__SELECTED PASSAGE__:
◆ ◆ ◆ ◆ ◆ ◆ ◆

Skip to content

Loki

Last verified: v2.0

Loki is the log aggregation engine behind MEHO's log investigation capabilities. MEHO's Loki connector translates natural-language questions about logs into structured LogQL queries -- operators can search, filter, and analyze log data without learning LogQL syntax or knowing which labels are available.

All 4 observability connectors (Prometheus, Loki, Tempo, Alertmanager) share the same ObservabilityHTTPConnector base, meaning identical auth setup and consistent behavior across your monitoring stack.

Authentication

All observability connectors use the shared ObservabilityHTTPConnector authentication model:

Method Credential Fields Notes
None -- Direct access to internal Loki (e.g., in-cluster)
Basic Auth username, password HTTP Basic Auth via reverse proxy (nginx, Apache)
Bearer Token token OAuth2 proxy, service mesh, or API gateway

Setup:

  1. No auth (default): Point MEHO at your Loki URL (e.g., http://loki:3100). Common for in-cluster access.
  2. Basic auth: Used when Loki is behind a reverse proxy requiring HTTP basic credentials.
  3. Bearer token: Used when Loki is behind an OAuth2 proxy or service mesh.

Multi-tenancy: For multi-tenant Loki deployments (e.g., Grafana Cloud Loki), the org_id is configured at the connector level. MEHO will include the X-Scope-OrgID header on all requests automatically.

Optional: Set skip_tls_verification: true if Loki uses a self-signed certificate.

Operations

MEHO registers 8 pre-defined operations for Loki, organized into three categories:

Log Search (5 operations)

Operation Trust Level Description
search_logs READ Search logs with label filters (namespace, pod, service, container), severity, and text filter. Returns summary stats plus structured log lines (timestamp, severity, source, message).
get_error_logs READ Retrieve error and warning logs. Shortcut for search_logs pre-filtered to error/warn/fatal severity levels.
get_log_context READ Retrieve log lines surrounding a specific timestamp for incident context. Returns lines before and after the target timestamp.
get_log_volume READ Query log volume statistics over time. Returns counts/rates bucketed by time interval -- detects log spikes, outage windows, and volume trends.
get_log_patterns READ Detect repeating log patterns with occurrence counts. Groups similar log lines by structural pattern -- useful for identifying systemic errors vs one-off events.

Discovery (2 operations)

Operation Trust Level Description
list_labels READ Discover available log labels in Loki (namespace, pod, container, service_name, level, job, etc.)

◆ ◆ ◆ ◆ ◆ ◆ ◆

__INFORMATION SUPPLIED__:
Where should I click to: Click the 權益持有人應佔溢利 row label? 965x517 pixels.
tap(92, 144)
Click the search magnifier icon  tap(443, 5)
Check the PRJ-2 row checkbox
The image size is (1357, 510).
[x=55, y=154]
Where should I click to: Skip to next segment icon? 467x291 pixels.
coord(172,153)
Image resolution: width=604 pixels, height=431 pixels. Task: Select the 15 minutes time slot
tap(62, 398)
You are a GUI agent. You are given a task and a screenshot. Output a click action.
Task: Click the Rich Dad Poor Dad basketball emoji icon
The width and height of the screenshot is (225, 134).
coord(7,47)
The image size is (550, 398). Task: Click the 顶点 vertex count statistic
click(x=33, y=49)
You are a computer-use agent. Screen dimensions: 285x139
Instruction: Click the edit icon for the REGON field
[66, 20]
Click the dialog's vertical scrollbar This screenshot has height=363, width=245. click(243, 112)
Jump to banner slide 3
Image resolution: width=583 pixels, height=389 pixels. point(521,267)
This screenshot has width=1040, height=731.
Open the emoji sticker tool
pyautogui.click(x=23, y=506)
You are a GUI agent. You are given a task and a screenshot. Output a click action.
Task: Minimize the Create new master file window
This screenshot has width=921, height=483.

◆ ◆ ◆ ◆ ◆ ◆ ◆

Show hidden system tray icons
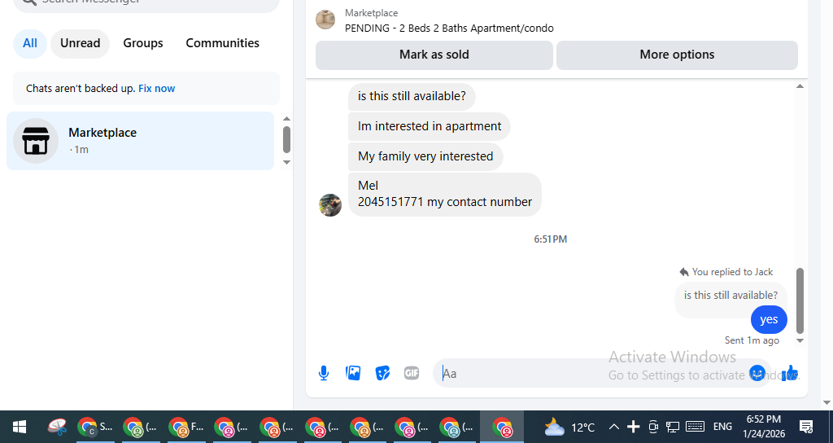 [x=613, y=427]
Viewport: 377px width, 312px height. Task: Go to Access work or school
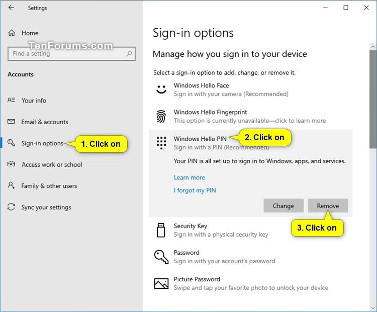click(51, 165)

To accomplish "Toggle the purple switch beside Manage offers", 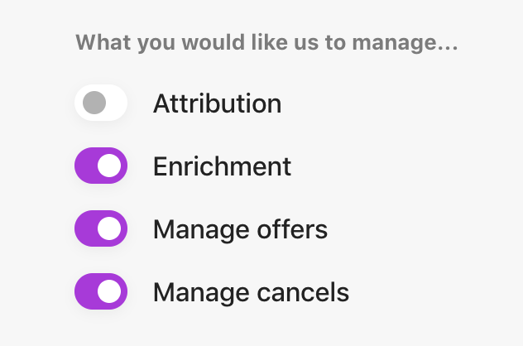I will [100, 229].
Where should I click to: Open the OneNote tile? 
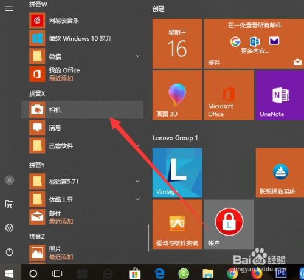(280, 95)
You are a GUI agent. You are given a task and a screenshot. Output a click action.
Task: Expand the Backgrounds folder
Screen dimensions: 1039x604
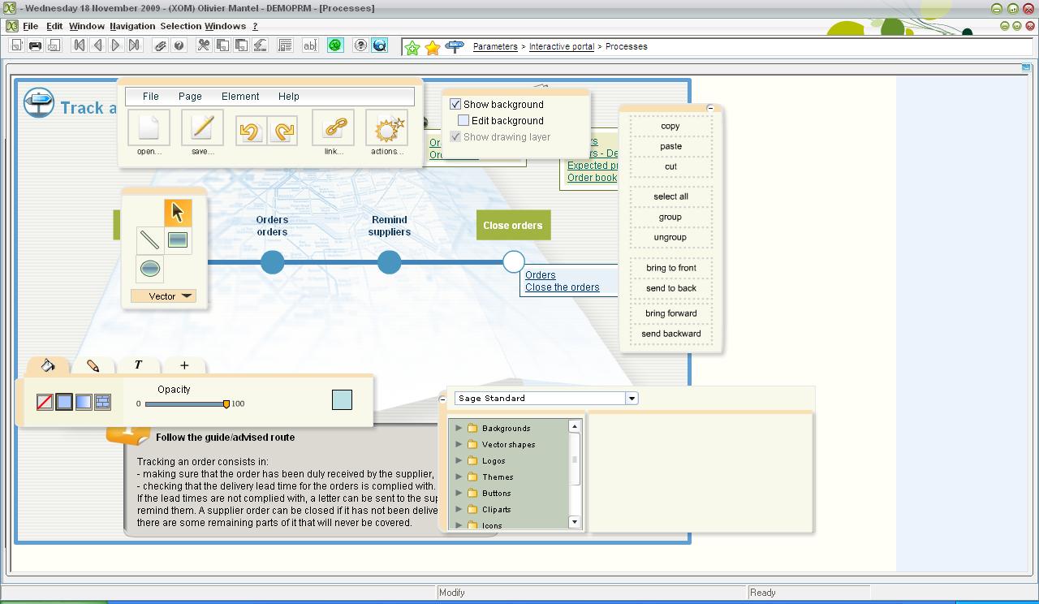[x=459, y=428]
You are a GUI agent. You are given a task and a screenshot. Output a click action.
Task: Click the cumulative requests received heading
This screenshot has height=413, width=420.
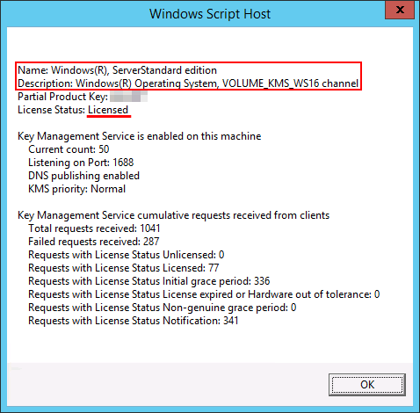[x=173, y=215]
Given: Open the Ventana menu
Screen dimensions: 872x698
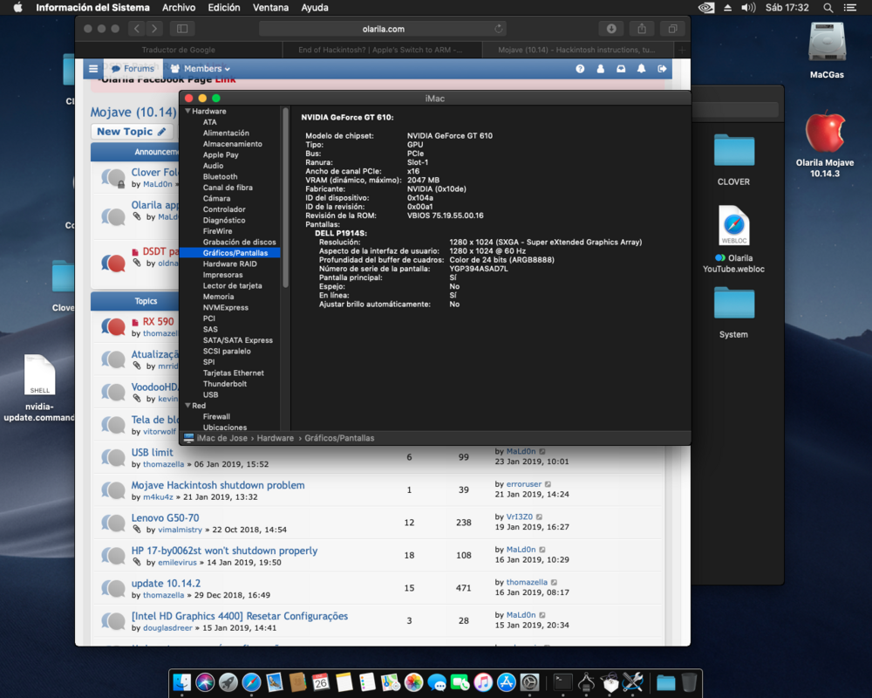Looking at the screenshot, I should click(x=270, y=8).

◆ ◆ ◆ ◆ ◆ ◆ ◆

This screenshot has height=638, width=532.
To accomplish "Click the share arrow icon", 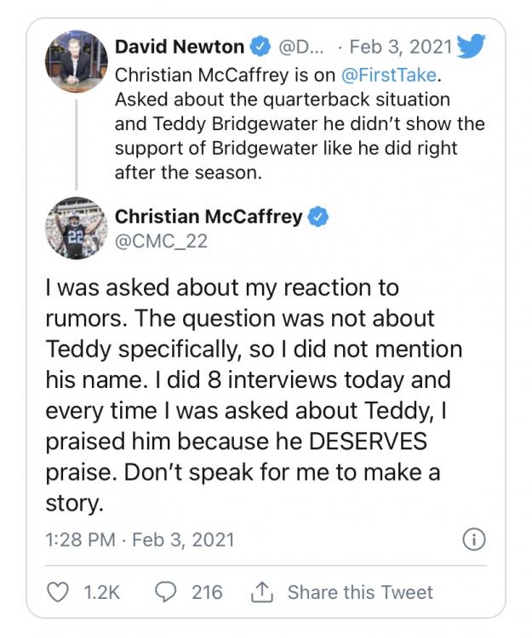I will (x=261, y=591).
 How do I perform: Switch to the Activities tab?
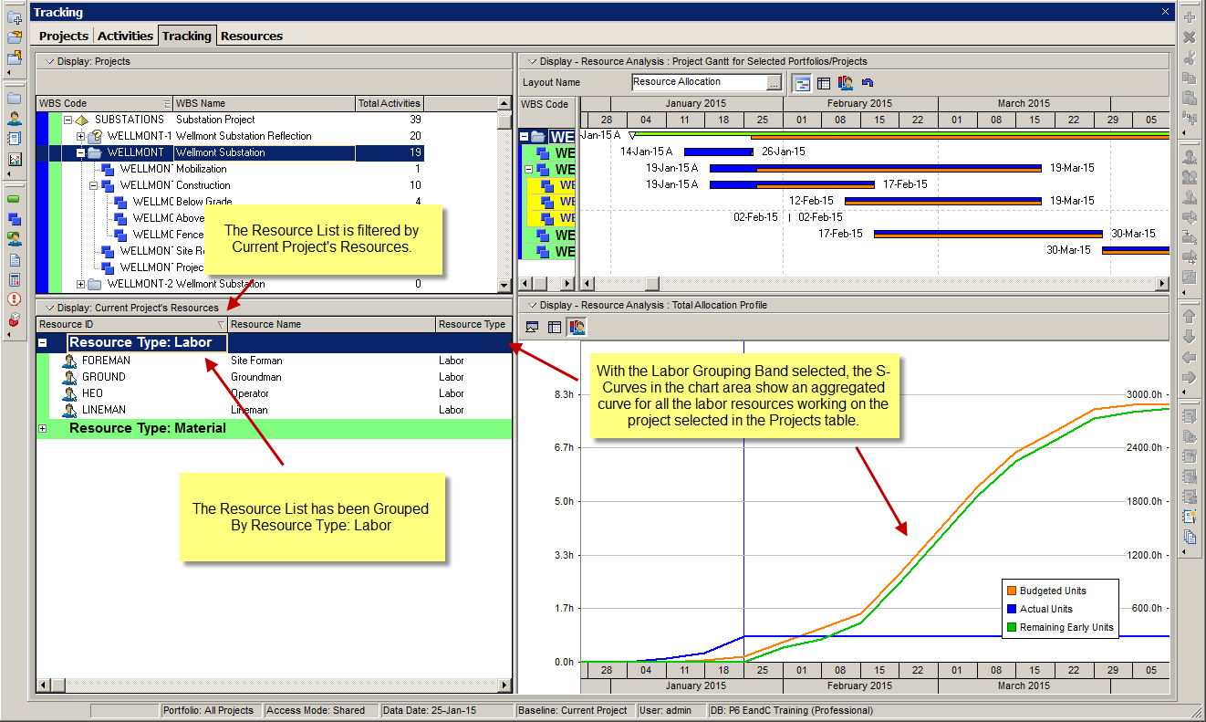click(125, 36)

◆ ◆ ◆ ◆ ◆ ◆ ◆

__ABOUT THIS TASK__:
Continue the Loki connector documentation, starting right after its last line, the list_labels entry.

__EXPECTED ANSWER__:
list_label_values READ Get all values for a specific log label -- e.g., list all namespaces, pods, or services available in Loki

Query (1 operation)

Operation Trust Level Description
query_logql WRITE Execute an arbitrary LogQL query (log queries or metric queries like count_over_time, rate). Requires operator approval.

LogQL Escape Hatch

The query_logql operation requires WRITE trust level because it executes arbitrary queries against your log data. MEHO will present the query to the operator for approval. For standard log investigation, the 7 pre-defined READ operations cover the vast majority of diagnostic scenarios.

Example Queries

Ask MEHO questions like:

  • "Show me error logs from the payment service in the last 15 minutes"
  • "What log lines contain 'timeout' across all services?"
  • "Are there any OOMKilled errors in the production namespace?"
  • "Show me the log context around when the crash happened at 10:30 AM"
  • "What's the log volume trend for the checkout service over the last 24 hours?"
  • "Are there repeating error patterns in the API gateway logs?"
  • "What labels are available in Loki for filtering?"
  • "List all namespaces that have logs in Loki"
  • "Show me warning and error logs from pod nginx-abc123 in the last hour"
  • "Has there been a spike in error logs recently?"

MEHO automatically builds the LogQL label selectors and filters from your natural-language question. For complex queries (e.g., multi-stage pipelines, metric aggregations), MEHO may propose a LogQL query via query_logql for your approval.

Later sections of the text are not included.